Collected data
..............................
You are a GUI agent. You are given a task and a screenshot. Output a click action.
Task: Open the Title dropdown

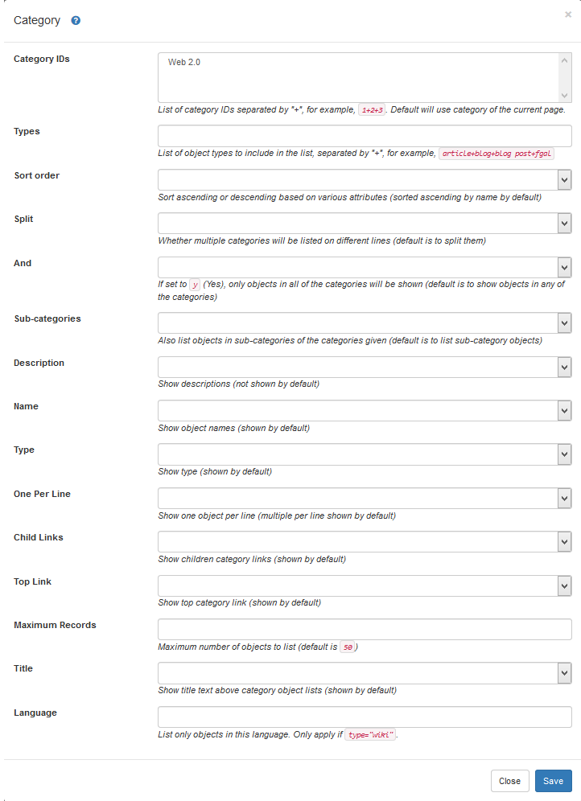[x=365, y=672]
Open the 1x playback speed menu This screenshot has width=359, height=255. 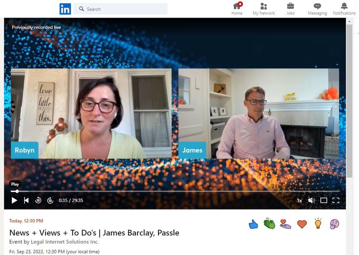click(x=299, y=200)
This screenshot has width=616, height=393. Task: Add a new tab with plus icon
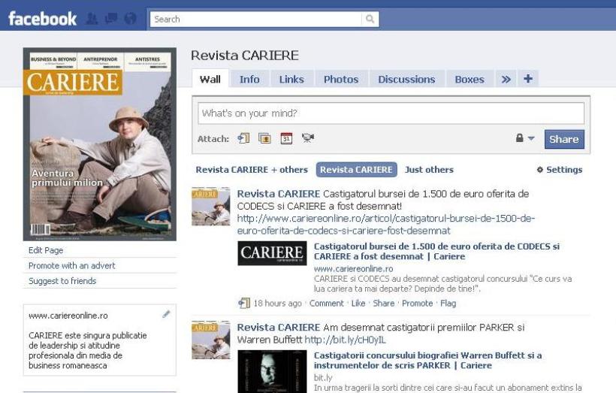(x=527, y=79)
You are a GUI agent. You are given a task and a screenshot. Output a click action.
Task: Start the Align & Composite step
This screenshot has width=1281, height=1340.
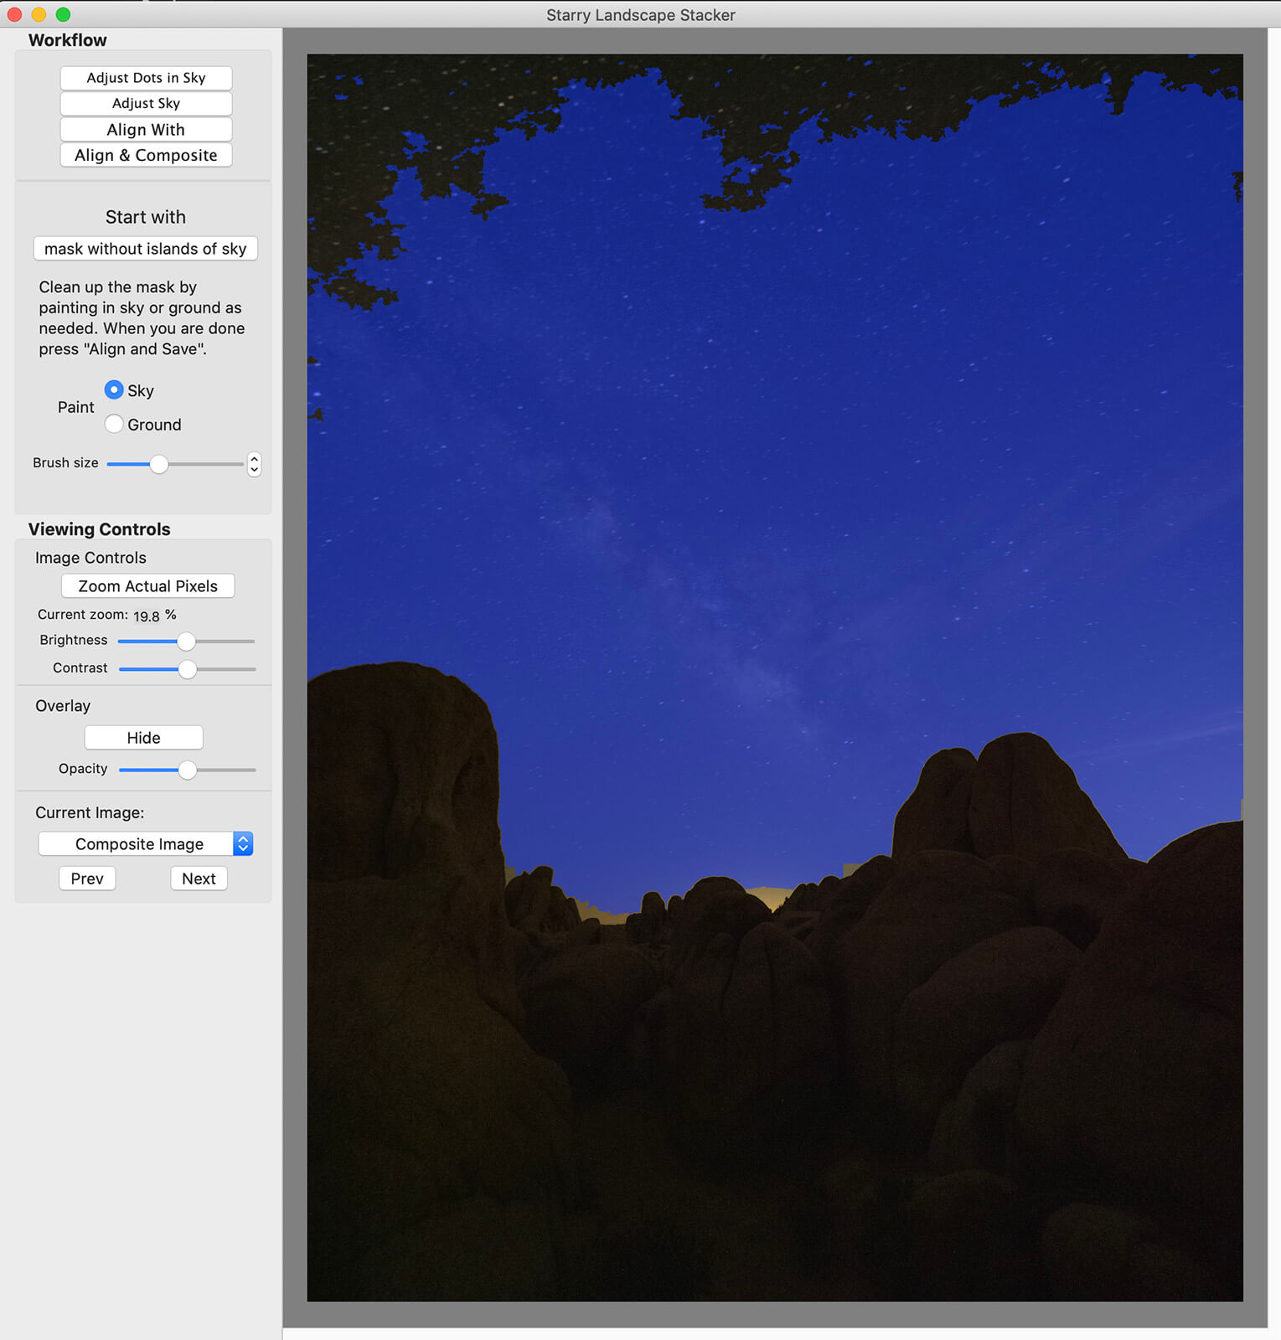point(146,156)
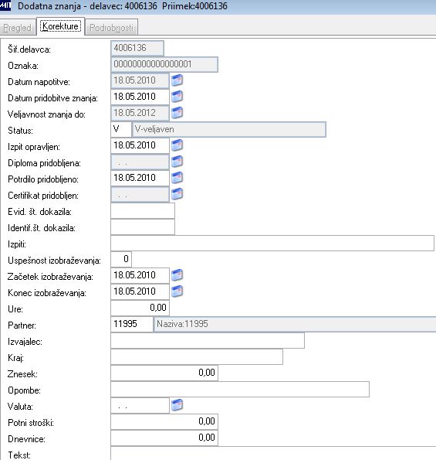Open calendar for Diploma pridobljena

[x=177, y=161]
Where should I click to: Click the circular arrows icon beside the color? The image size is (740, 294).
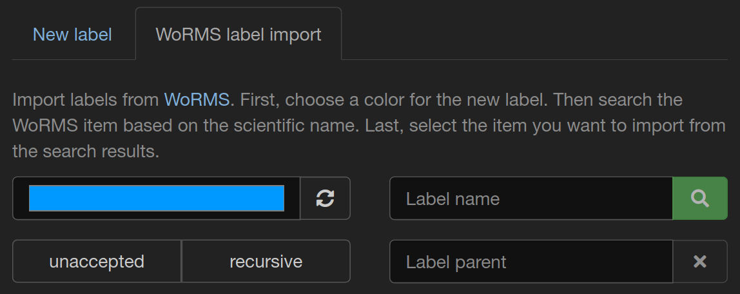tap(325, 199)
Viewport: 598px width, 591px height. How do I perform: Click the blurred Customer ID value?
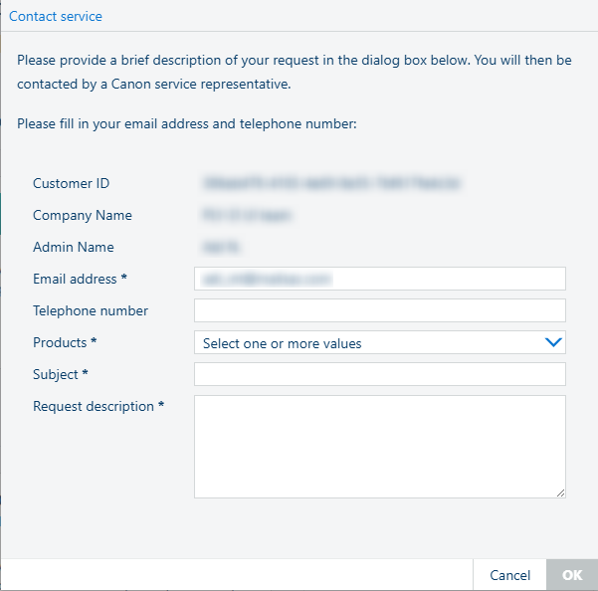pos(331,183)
..............................
== Assignment ==
Exactly the lines from the one holding "Where should I" through the last line of the entries must be set down, with nothing added and no pictures.

== Output of the task ==
Where should I click to: Click the circular arrows icon beside the color? The image size is (740, 294).
tap(325, 199)
Viewport: 598px width, 591px height. How do I perform: Click the blurred Customer ID value?
pos(331,183)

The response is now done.